** Supplied material follows **

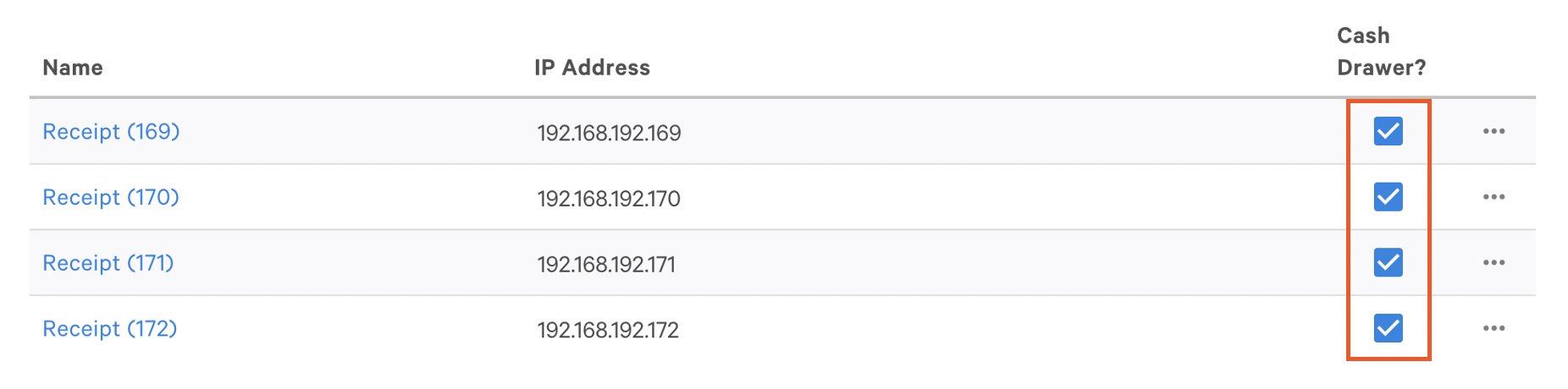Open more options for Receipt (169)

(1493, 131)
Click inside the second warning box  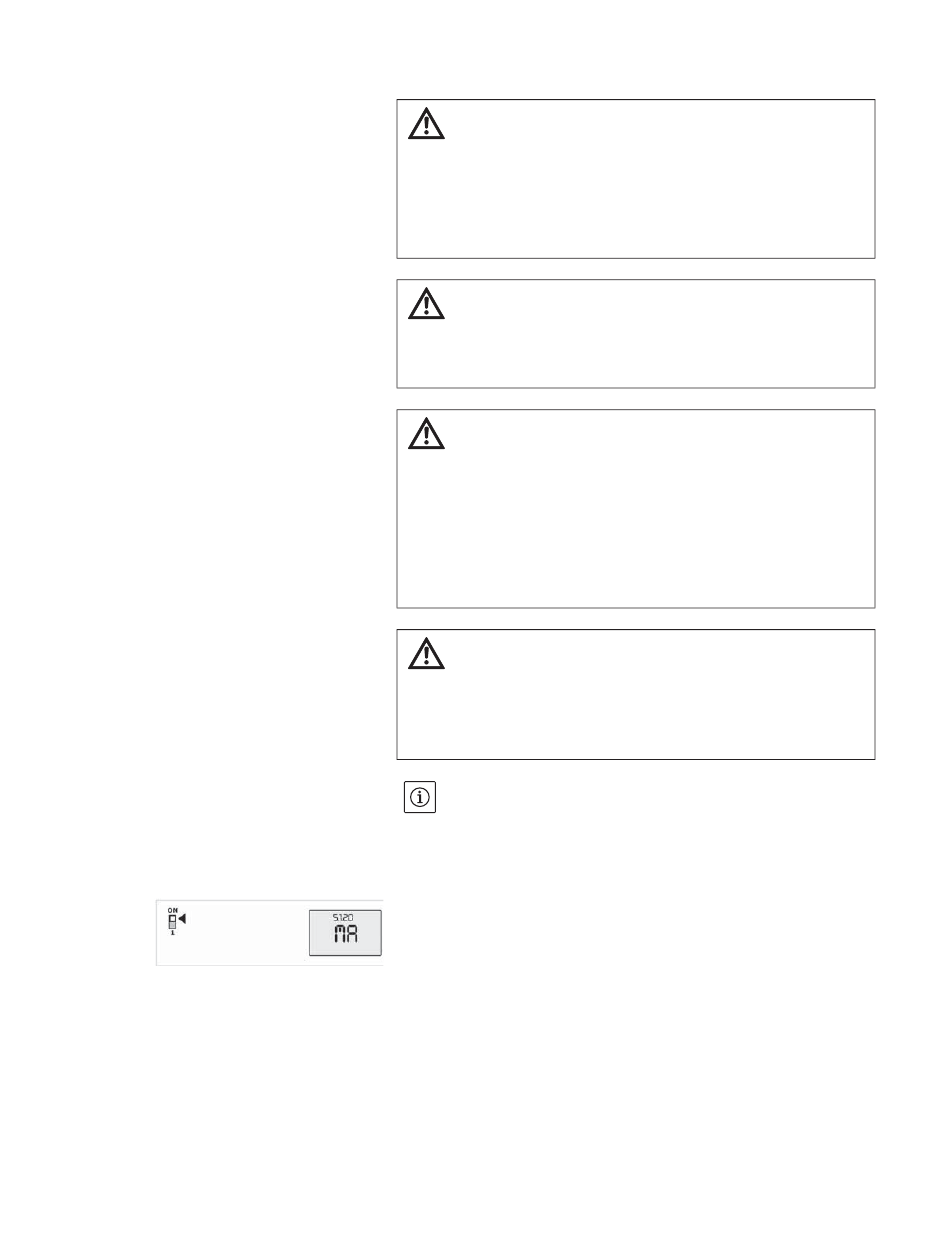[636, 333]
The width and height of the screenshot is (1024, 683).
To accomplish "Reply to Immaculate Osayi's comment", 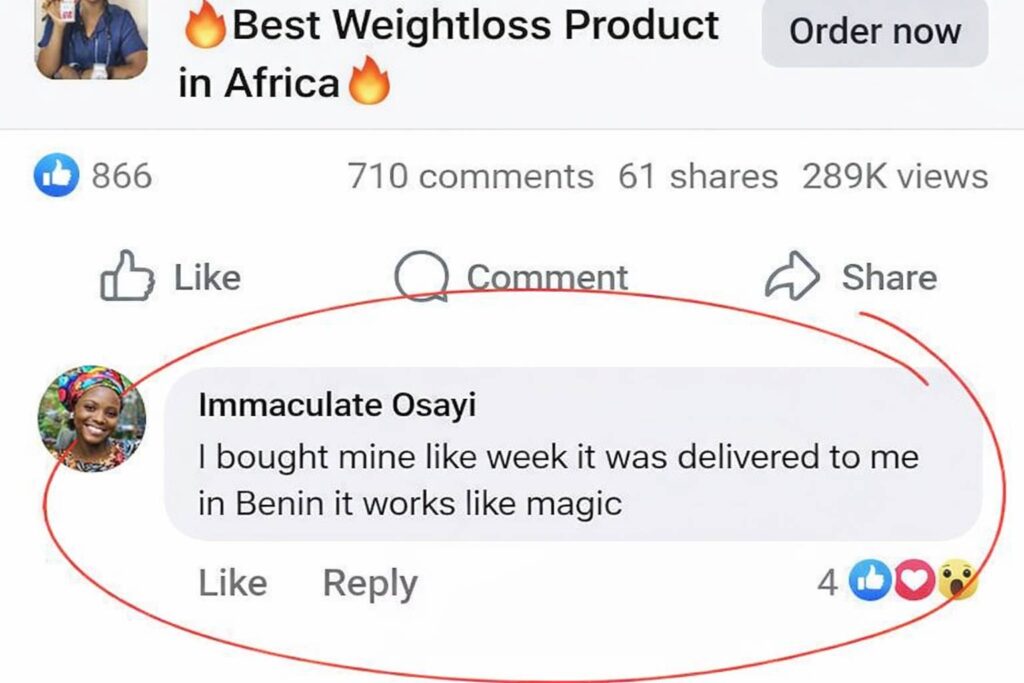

** End of Supplied material **

## Problem
Give back exactly the lines from the line with "The width and" through the end of the material above, inclusive, with no pictures.

## Finished task
The width and height of the screenshot is (1024, 683).
To accomplish "Reply to Immaculate Osayi's comment", 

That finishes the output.